Students at Hotchkiss were required to take a sport each semester, "a real sport," as they told Evans when he suggested kayaking. So he ran cross-country and played hockey and lacrosse. At graduation he was voted the best athlete in his class, and instantly forsook everything that did not relate to paddling. When he lost the 1968 nationals by [6/10]ths of a second, he wore his hands raw practicing all winter, and won the following year. In 1968 he entered Dartmouth and began skiing cross-country to stay in shape. But in 1970 he lost again, by one second, because, he says, "I choked."
As a skier, he used his arms so much his friends began calling him Hammer. The nickname stuck. Later, because of his paddling style, he acquired another, The Mean One. "I am mean on the course," he says, "subtle as a crowbar," and he loves the image.
Evans has found that each of his national championships has meant a little less to him. As for the Olympics, he cannot improve on his seventh-place finish at Munich, because the kayak slalom is no longer an Olympic event. So his one remaining goal is to win a world championship. He has tried for six of them, all in Europe, and has never done better than 10th. But next year the worlds will be held in Jonquière, Quebec, and he beams, "No jet lag, no weird food or water. Jonquière is all I live for now."
Last April Evans quit an executive post he had held with a company making cross-country ski equipment—the job had interfered with his training—and now his money is running out.
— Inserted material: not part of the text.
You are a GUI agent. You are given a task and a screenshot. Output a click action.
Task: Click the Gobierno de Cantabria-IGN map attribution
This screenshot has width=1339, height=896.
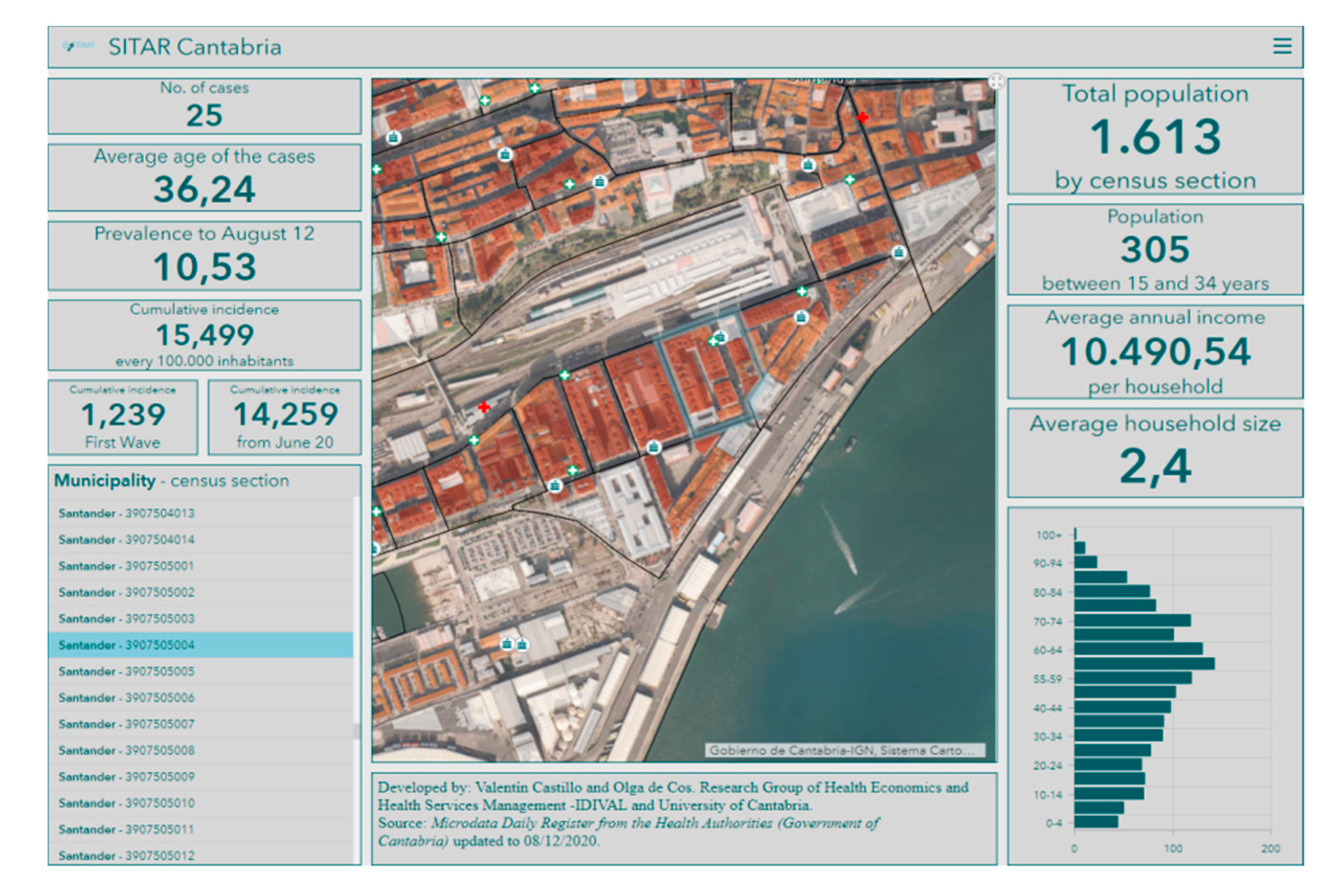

He still gets an occasional small check from magazines like Canoe, for which he writes a column, Eric Evans' Whitewater Journal, but says that all he can presently afford is a seefood-root diet: "If I see food, I eat it; if I don't, I root it out." He travels the slalom circuit in a 1975 Datsun station wagon, his kayak on the roof, down below a mattress, a portable stove, the 1,450-page Treasury of World Literature and a small spring device to strengthen his grip. He is emotionally sustained by Charles Bronson movies, '50s rock-'n'-roll music and Rudyard Kipling's poem If. Certainly Evans is filling "the unforgiving minute with 60 seconds worth of distance run."